Distributing a service invokes the sort of lowest-common-denominator solution to this problem, which is "OS process". Everyone can talk to an OS process.

(This is an explanation, not advocacy or celebration.)

Well etcd started out using the goraft library, so this isn't always true, but I can think of some reasons I'd prefer to have the quorum as a separate system:

Writing it as a service lets you implement it in once in a high-level language like Java or Go and use it from all languages. To get the same portability in a library you'd have to write it in C. It's hard enough to maintain consistent data without worrying about memory corruption bugs.

The protocol implementation is only a part of durable consensus, you also need durable storage, sensible network timeouts, shutdown handling, etc.

You usually want different configurations for your application and your quorum. For the quorum you usually want 3, 5 or 7 members, while your application could be anywhere from one to hundreds of instances. Your quorum members must always know how many other members are supposed to be in the quorum, while your application could remove or add instances on the fly. For the quorum you need low latency, while you may want to optimise your application for throughput. (e.g. disks, garbage collection, swapping)

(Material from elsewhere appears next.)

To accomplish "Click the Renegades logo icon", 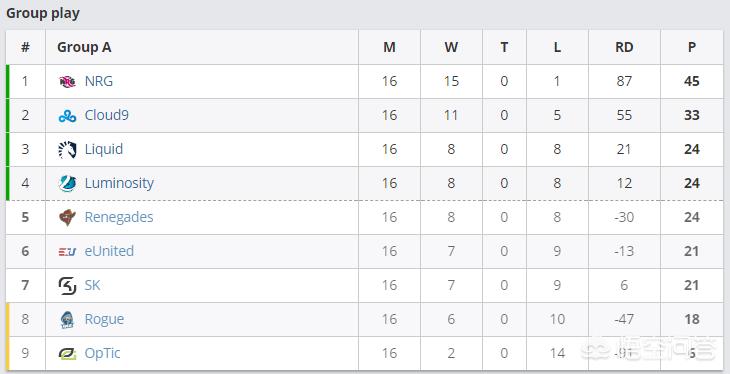I will tap(68, 218).
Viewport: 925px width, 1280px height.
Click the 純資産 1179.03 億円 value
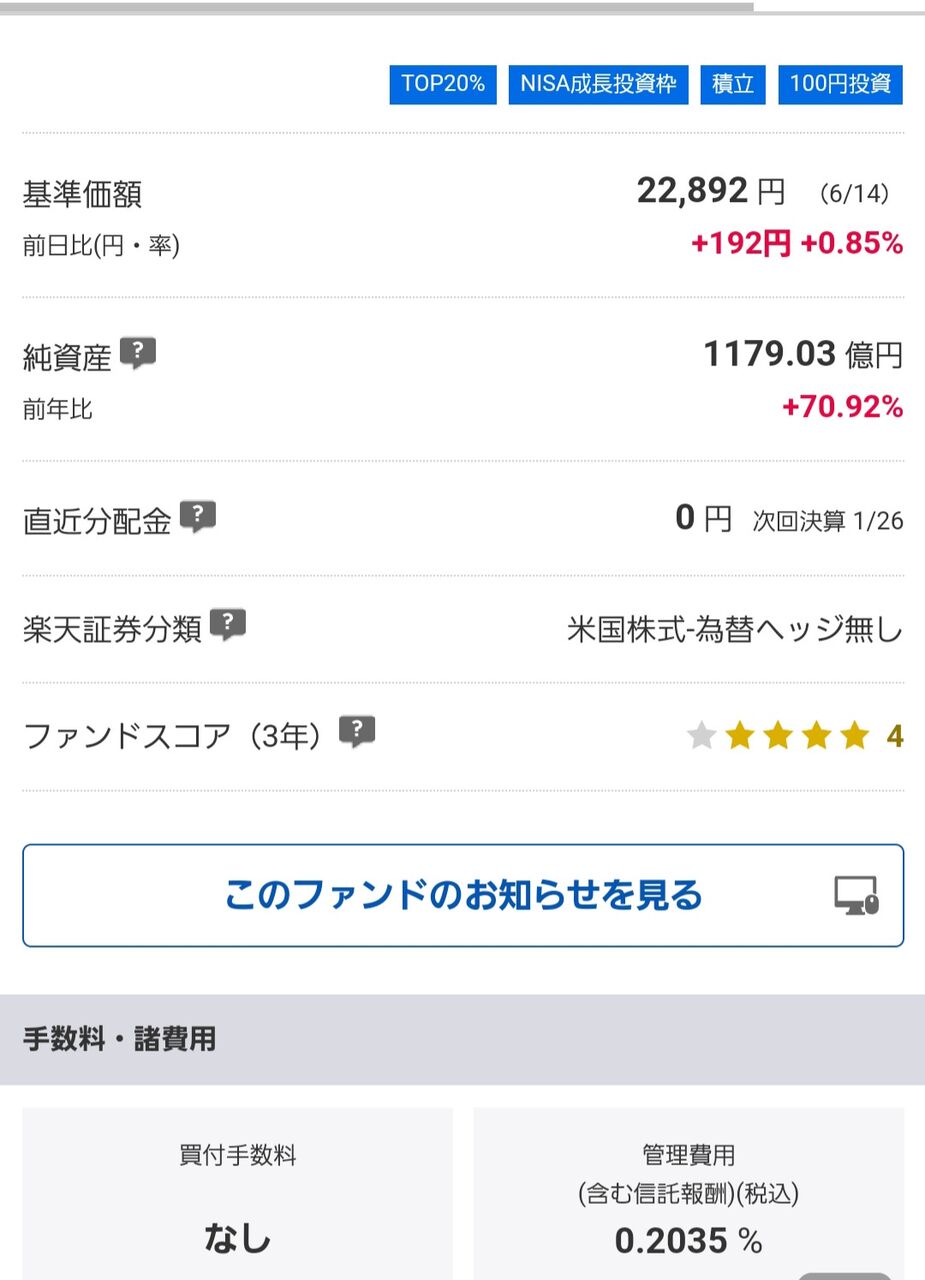[803, 354]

Service Fabric does this. You provide the stream of operations and Fabric replicates them using distributed consensus.

Databases can be hosted on the framework. DocumentDB is, for example. While at MS, I wrote a near-real-time metrics system using Fabric and worked on a tunable-consistency distributed cache built on Fabric.

Summary of Service Fabric here: http://daprlabs.com/blog/blog/2015/04/30/service-fabric-2/

The Rust Raft library[0] (not my project) is a library; you must specify how the store[1]/statemachine[2] works under the hood, though it comes with default implementations for both. I'd like for it to abstract over communication channels too, but currently it's tightly wired to an RPC and IO library and I don't have the time to try and fix that.

[0]: https://hoverbear.github.io/raft/raft/index.html

[1]: https://hoverbear.github.io/raft/raft/store/trait.Store.html

[2]: https://hoverbear.github.io/raft/raft/state_machine/trait.St...

There are at least two Raft libraries for Go, so they do exist.